Purtroppo, però, il tempo passa per tutti, e prima o poi arriva l’ora di abbandonare i palcoscenici lasciando ad altri la ribalta.

Questo è successo anche al grande Jari, che nonostante abbia indossato la maglia della nazionale finlandese in quattro decadi diverse (80, 90 e le prime due del duemila) è ormai stato costretto dall’età a lasciare spazio ai suoi più giovani connazionali.

Tra questi vi è sicuramente Joel Pohjanpalo, che qualcuno già vede come colui che è destinato a raccogliere l’eredità di Litmanen, tenendo un minimo alta la bandiera del calcio finnico.

Pohjanpalo che ha caratteristiche tecnico-tattiche piuttosto differenti dall’ex campione dell’Ajax, ma che ha sino ad oggi messo in mostra delle doti realizzative notevoli che, se ben sfruttate, potrebbero effettivamente permettergli di provare a diventare un calciatore “vero”.
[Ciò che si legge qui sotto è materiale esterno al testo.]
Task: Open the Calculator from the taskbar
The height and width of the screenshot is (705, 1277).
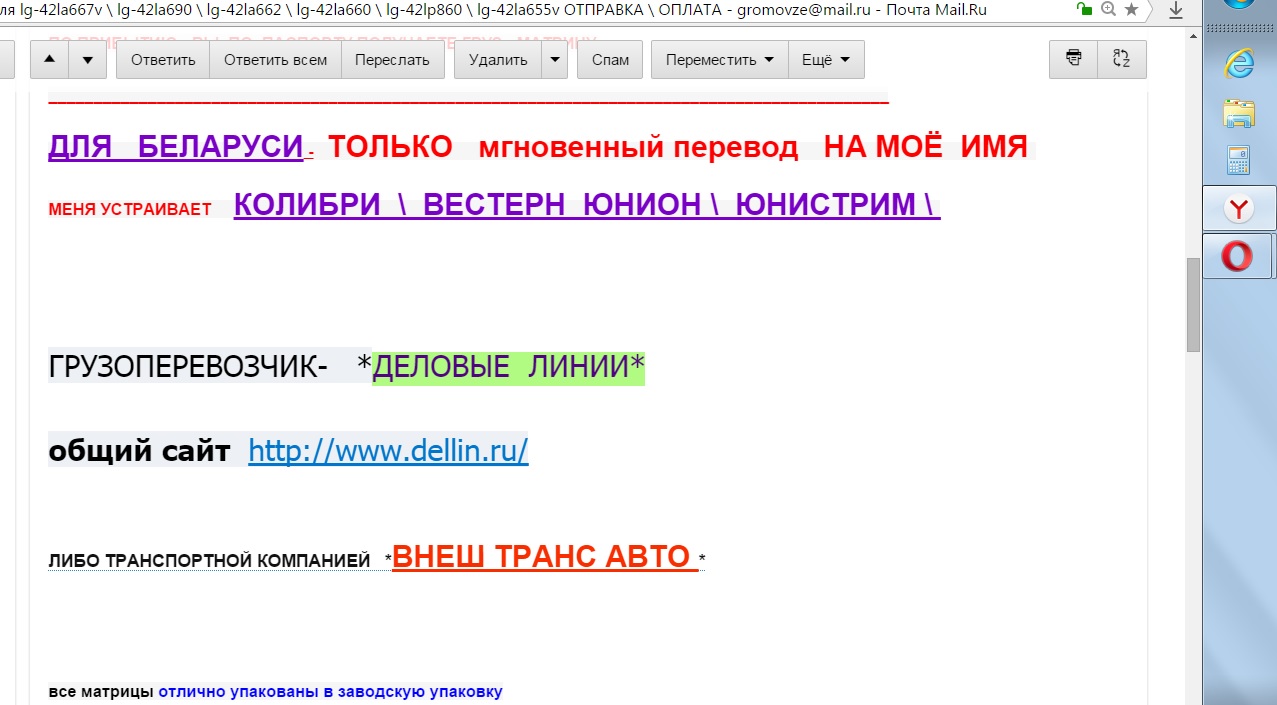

Di lui non si sa moltissimo.

Prodotto delle giovanili dell’HJK, compagine più vincente della storia della Veikkausliiga, Pohjanpalo esordì appena sedicenne nel Klubi-04, la squadra riserve dell’HJK. Dove mise da subito in mostra il suo istinto killer per il goal.

Le 33 reti che riuscì a segnare quell’anno in poco più di 20 match gli valsero infatti la vittoria del premio come miglior giocatore della Kakkonen (terza divisione finlandese) e, soprattutto, la promozione in prima squadra.

Lo scorso anno arrivò la vittoria di campionato e coppa nazionale, cosa che impone ai dirigenti dell’HJK di presentare una squadra che sia il più competitiva possibile. Impresa non facilissima dato l’addio al calcio di Jari Litmanen.

Nel calcio però serve coraggio, esattamente come nella vita. Ed ecco lo sbarco in prima squadra dell’ormai diciassettenne Pohjanpalo, che in attesa di capire se potrà o meno non far rimpiangere Litmanen sui palcoscenici internazionali ha già iniziato a rimpiazzarlo nei cuori dei tifosi della squadra della capitale.

Pohjanpalo è infatti già praticamente un titolare fisso del suo club, che ha recentemente iniziato il nuovo campionato.

Prima di debuttare in Veikkausliiga, però, Joel è stato capace di mettere assieme alcune presenze in Liigacup, la Coppa di Lega finlandese.

Inserito nel gruppo B, il suo HJK ha esordito contro il Lahti con Pohjanpalo titolare dal primo minuto al fianco di Berat Sadik (autore di una doppietta). Quarantacinque minuti giocati per lui, che si è poi scatenato nel corso della seconda giornata di coppa contro il Mypa.

Ancora una volta titolare, infatti, il giovanissimo Joel ha firmato una doppietta nell’arco di sei minuti grazie alla quale l’HJK ha potuto poi dilagare portandosi a casa i tre punti.

Pohjanpalo che ha tutta la fiducia del proprio mister e gioca un’ora anche nella brutta sconfitta (2 a 0) contro l’Honka, che si dimostra la bestia nera dell’HJK andando a vincere anche il match di ritorno con punteggio ancor più pesante (4 a 0, con Pohjanpalo in campo per cinquantasette minuti).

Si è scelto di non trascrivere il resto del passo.